• La ville fond, aux Editions de l'Ogre

    La ville où l'on n'arrive jamais, pourrait être le sous-titre de ce roman obsédant et obsessionnel. L'auteur, Quentin Leclerc, reprend les codes des jeux vidéos (comme il le revendique lui-même dans la présentation de l'ouvrage) et embarque le lecteur dans le ressassement d'une même partie où chaque variation de trajectoire induira une modification du scénario et où le vacillement du protagoniste (ou du lecteur) provoquera son renvoi à la case départ, le village en l’occurrence, lieu monstre et protéiforme, duquel on ne parvient à s'échapper.
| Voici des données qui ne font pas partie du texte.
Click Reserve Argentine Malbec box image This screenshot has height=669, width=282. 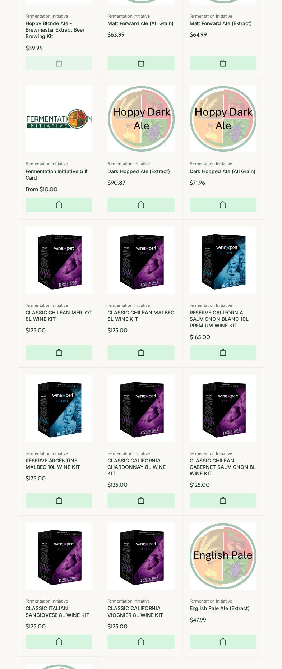59,408
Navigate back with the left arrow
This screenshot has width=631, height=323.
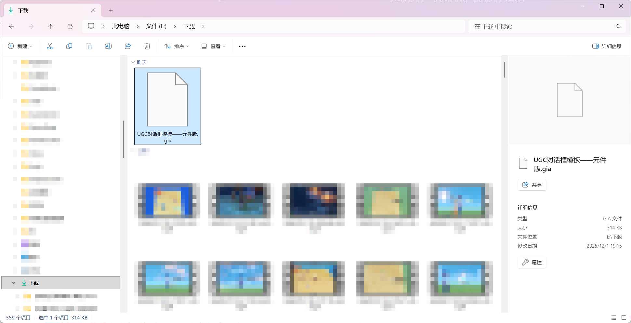point(12,26)

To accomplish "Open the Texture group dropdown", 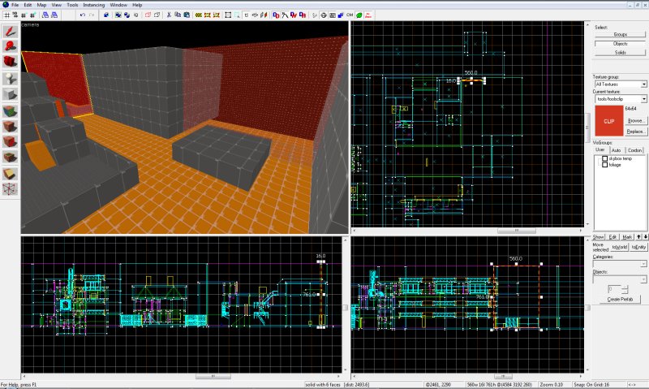I will [x=620, y=84].
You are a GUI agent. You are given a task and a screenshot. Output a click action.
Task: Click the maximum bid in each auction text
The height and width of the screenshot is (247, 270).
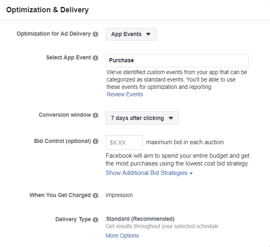pyautogui.click(x=185, y=142)
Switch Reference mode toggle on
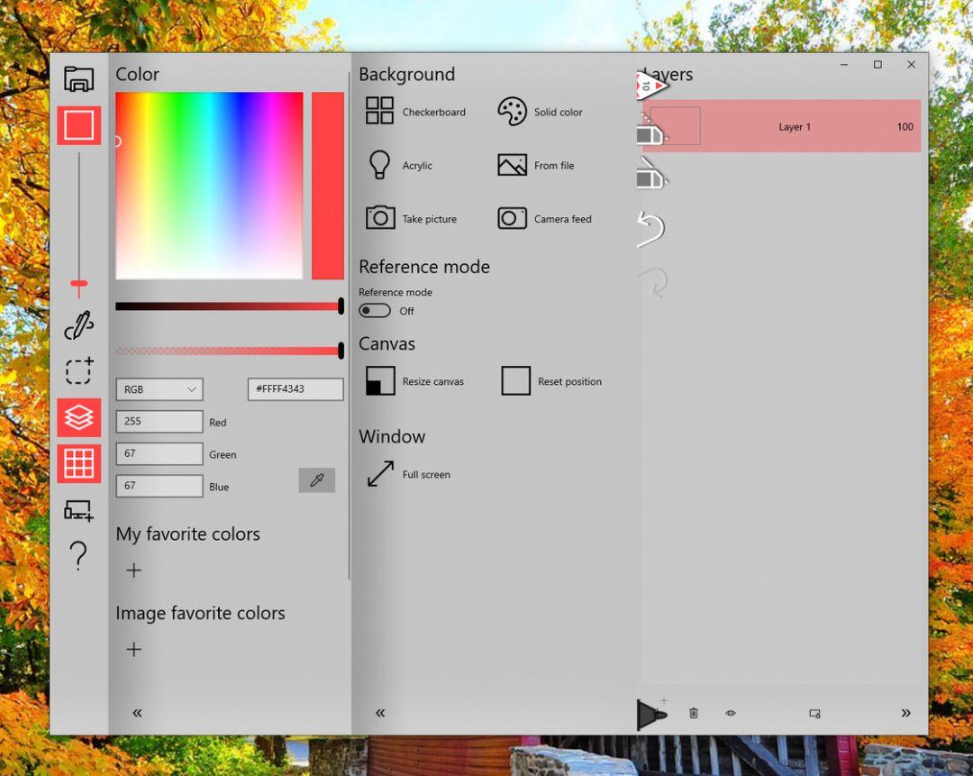The image size is (973, 776). [x=375, y=310]
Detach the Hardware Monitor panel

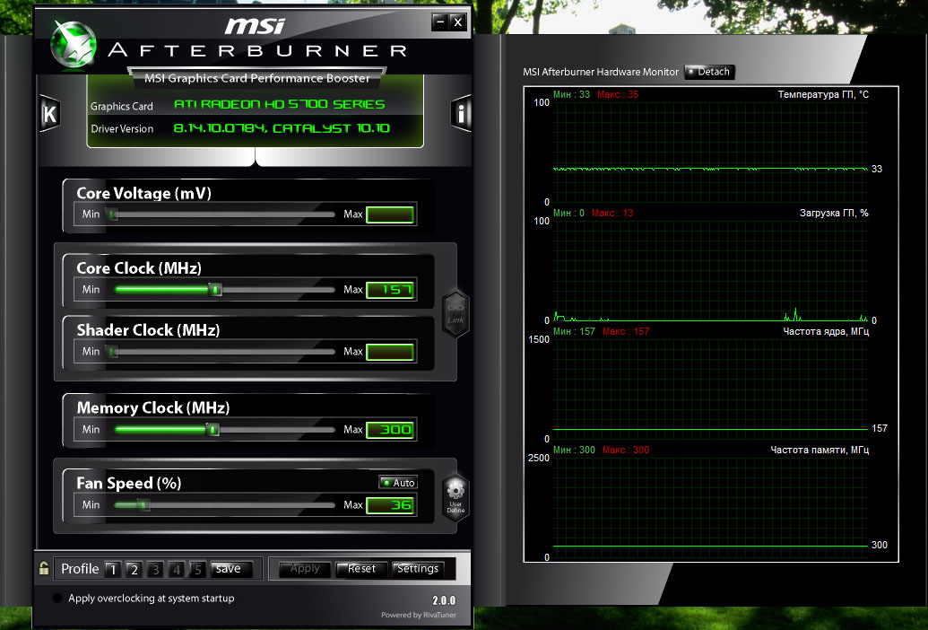click(709, 72)
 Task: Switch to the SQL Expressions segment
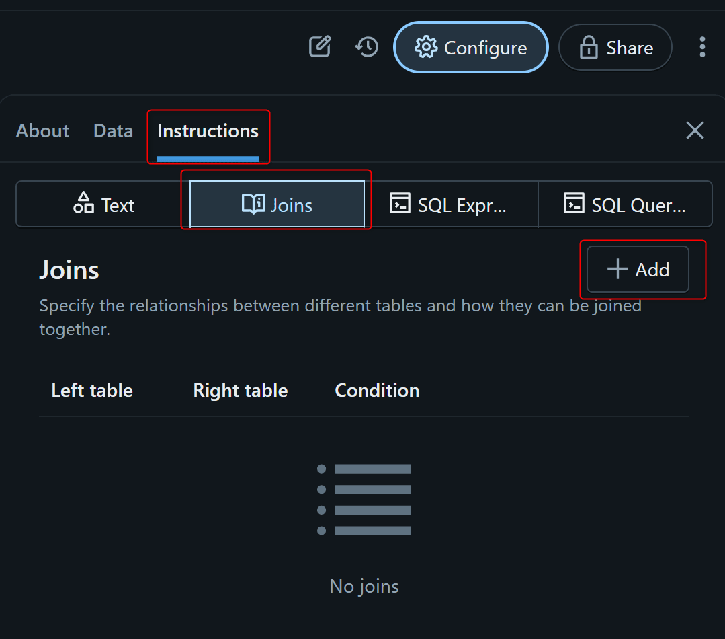coord(450,204)
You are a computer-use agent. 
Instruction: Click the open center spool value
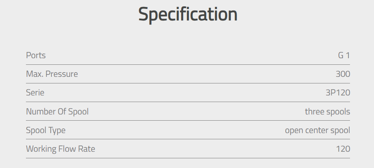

Il s'agit de rejoindre la ville alors que la ville fond, quête qui vire à l'absurde, désespérée et vouée à l'échec quand le monde se désagrège, qu'à chaque tentative des pans du décor se dissolvent comme dans ce film de Kiyoshi Kurosawa, Real, où le délitement progressif du monde représente celui, strate par strate, du subconscient du héros. C'est un peu comme si Vladimir et Estragon¹ attendaient Godot sur La route, comme si Samuel Beckett endossait l'univers et le costume de Cormac McCarthy. Et ça fonctionne ! Cela fonctionne tellement bien que l'empreinte du livre sur le lecteur est profonde et que persistent, longtemps après l'avoir refermé, les images mentales suscitées. Un road trip très réussi !

    La ville fond de Quentin Leclerc, aux Editions de l'Ogre.